[Entries taken from a collection]

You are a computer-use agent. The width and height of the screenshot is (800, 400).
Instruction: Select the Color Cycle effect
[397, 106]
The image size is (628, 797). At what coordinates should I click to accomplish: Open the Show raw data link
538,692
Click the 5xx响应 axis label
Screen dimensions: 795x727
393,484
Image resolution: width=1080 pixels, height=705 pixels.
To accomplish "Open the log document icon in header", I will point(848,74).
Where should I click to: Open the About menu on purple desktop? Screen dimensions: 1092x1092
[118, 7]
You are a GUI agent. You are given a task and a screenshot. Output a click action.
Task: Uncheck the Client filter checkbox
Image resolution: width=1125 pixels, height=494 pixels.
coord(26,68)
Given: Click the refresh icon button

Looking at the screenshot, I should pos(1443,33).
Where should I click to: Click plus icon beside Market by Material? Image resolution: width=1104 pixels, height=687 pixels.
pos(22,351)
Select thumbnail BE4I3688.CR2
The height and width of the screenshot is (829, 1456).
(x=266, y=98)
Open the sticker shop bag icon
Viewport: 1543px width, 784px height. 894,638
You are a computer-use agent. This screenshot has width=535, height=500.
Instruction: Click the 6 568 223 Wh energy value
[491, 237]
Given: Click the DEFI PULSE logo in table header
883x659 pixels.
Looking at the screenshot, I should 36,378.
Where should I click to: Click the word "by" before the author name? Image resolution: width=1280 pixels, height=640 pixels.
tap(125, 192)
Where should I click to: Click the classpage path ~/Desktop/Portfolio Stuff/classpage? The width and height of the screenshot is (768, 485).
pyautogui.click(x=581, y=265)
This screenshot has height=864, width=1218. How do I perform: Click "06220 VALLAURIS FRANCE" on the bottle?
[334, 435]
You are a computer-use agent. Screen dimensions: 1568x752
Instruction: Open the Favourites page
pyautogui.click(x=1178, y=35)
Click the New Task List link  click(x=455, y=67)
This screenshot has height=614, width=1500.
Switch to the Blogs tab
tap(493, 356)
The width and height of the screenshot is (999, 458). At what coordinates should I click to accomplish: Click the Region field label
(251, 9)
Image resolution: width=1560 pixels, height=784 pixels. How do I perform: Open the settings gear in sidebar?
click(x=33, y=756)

What to produce —
Word for word, output the records that appear above.

Solution to this problem —
You are a computer-use agent. The width and height of the screenshot is (800, 400).
Instruction: Select the Color Cycle effect
[397, 106]
The image size is (628, 797). At what coordinates should I click to accomplish: Open the Show raw data link
538,692
Click the 5xx响应 axis label
Screen dimensions: 795x727
393,484
Image resolution: width=1080 pixels, height=705 pixels.
To accomplish "Open the log document icon in header", I will point(848,74).
Where should I click to: Open the About menu on purple desktop? Screen dimensions: 1092x1092
[118, 7]
You are a GUI agent. You are given a task and a screenshot. Output a click action.
Task: Uncheck the Client filter checkbox
Image resolution: width=1125 pixels, height=494 pixels.
coord(26,68)
Given: Click the refresh icon button

Looking at the screenshot, I should pos(1443,33).
Where should I click to: Click plus icon beside Market by Material? Image resolution: width=1104 pixels, height=687 pixels.
pos(22,351)
Select thumbnail BE4I3688.CR2
The height and width of the screenshot is (829, 1456).
(x=266, y=98)
Open the sticker shop bag icon
Viewport: 1543px width, 784px height. 894,638
You are a computer-use agent. This screenshot has width=535, height=500.
Instruction: Click the 6 568 223 Wh energy value
[491, 237]
Given: Click the DEFI PULSE logo in table header
883x659 pixels.
Looking at the screenshot, I should 36,378.
Where should I click to: Click the word "by" before the author name? Image resolution: width=1280 pixels, height=640 pixels.
tap(125, 192)
Where should I click to: Click the classpage path ~/Desktop/Portfolio Stuff/classpage? The width and height of the screenshot is (768, 485).
pyautogui.click(x=581, y=265)
This screenshot has height=864, width=1218. How do I perform: Click "06220 VALLAURIS FRANCE" on the bottle?
[334, 435]
You are a computer-use agent. Screen dimensions: 1568x752
Instruction: Open the Favourites page
pyautogui.click(x=1178, y=35)
Click the New Task List link  click(x=455, y=67)
This screenshot has height=614, width=1500.
Switch to the Blogs tab
tap(493, 356)
The width and height of the screenshot is (999, 458). At what coordinates should I click to accomplish: Click the Region field label
(251, 9)
Image resolution: width=1560 pixels, height=784 pixels. How do I perform: Open the settings gear in sidebar?
click(x=33, y=756)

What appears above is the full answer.